** start Passage given **

For the purpose of the opinion contained in this letter, we have examined the following only:

4.1

the ETFS White Metals Basket Trust Allocated Account Agreement dated November 30, 2010 and made between JPMorgan Chase Bank, N.A., as custodian (1) and The Bank of New York Mellon, as trustee (2), as filed as an exhibit to the Registration Statement;

4.2

the ETFS White Metals Basket Trust Unallocated Account Agreement dated November 30, 2010 and made between JPMorgan Chase Bank, N.A., as custodian (1) and The Bank of New York Mellon, as trustee (2), as filed as an exhibit to the Registration Statement; and

4.3

the ETFS White Metals Basket Trust Depositary Trust Agreement dated November 30, 2010 and made between ETF Securities USA LLC, as sponsor (1) and The Bank of New York Mellon, as trustee (2), as filed as an exhibit to the Registration Statement, (together with the ETFS White Metals Basket Trust Allocated Account Agreement and the ETFS White Metals Basket Trust Unallocated Account Agreement,  the Custody Agreements).

** end Passage given **

### Exercises to complete
A - Output, word for word, the part of the letter excerpt that opens with the words containing "the ETFS White Metals Basket Trust Depositary" and closes with "Agreement,  the Custody Agreements).".
B - According to the letter excerpt, which party acts as sponsor under the ETFS White Metals Basket Trust Depositary Trust Agreement?
The listing that comes next is from an unrelated source.

** start Dataset extract **

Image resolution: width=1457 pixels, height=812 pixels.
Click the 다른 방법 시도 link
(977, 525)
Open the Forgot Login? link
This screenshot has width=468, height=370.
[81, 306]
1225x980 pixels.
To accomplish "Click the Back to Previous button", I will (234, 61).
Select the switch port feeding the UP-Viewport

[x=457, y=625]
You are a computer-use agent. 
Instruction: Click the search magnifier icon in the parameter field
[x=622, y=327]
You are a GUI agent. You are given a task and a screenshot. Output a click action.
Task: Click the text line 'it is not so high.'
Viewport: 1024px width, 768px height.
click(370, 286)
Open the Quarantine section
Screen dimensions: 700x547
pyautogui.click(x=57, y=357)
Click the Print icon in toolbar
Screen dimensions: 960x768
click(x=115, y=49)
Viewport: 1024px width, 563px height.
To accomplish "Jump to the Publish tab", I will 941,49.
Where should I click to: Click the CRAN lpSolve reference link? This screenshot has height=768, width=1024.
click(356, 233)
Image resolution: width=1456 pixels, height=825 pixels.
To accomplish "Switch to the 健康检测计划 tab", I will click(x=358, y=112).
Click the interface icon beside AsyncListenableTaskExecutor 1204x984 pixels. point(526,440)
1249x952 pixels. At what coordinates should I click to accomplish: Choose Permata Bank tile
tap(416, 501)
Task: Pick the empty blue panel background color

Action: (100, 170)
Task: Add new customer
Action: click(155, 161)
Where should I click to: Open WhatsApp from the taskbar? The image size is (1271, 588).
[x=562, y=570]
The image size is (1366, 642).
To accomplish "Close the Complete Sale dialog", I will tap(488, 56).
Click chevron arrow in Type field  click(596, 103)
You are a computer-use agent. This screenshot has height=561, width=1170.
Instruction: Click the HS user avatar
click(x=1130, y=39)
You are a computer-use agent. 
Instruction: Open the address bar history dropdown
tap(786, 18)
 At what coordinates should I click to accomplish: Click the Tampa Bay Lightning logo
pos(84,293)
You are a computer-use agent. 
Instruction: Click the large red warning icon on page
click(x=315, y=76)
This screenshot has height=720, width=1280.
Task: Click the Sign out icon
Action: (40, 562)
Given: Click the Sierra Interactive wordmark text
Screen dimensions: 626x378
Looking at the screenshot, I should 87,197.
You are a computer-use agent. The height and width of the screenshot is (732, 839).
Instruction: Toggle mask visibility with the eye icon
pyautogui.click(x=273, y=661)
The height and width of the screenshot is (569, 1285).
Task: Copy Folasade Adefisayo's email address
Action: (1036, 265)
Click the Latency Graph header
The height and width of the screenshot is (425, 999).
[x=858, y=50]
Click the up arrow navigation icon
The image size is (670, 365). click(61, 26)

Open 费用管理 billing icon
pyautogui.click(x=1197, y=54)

** end Dataset extract **

### Outputs
A -
the ETFS White Metals Basket Trust Depositary Trust Agreement dated November 30, 2010 and made between ETF Securities USA LLC, as sponsor (1) and The Bank of New York Mellon, as trustee (2), as filed as an exhibit to the Registration Statement, (together with the ETFS White Metals Basket Trust Allocated Account Agreement and the ETFS White Metals Basket Trust Unallocated Account Agreement,  the Custody Agreements).

B - ETF Securities USA LLC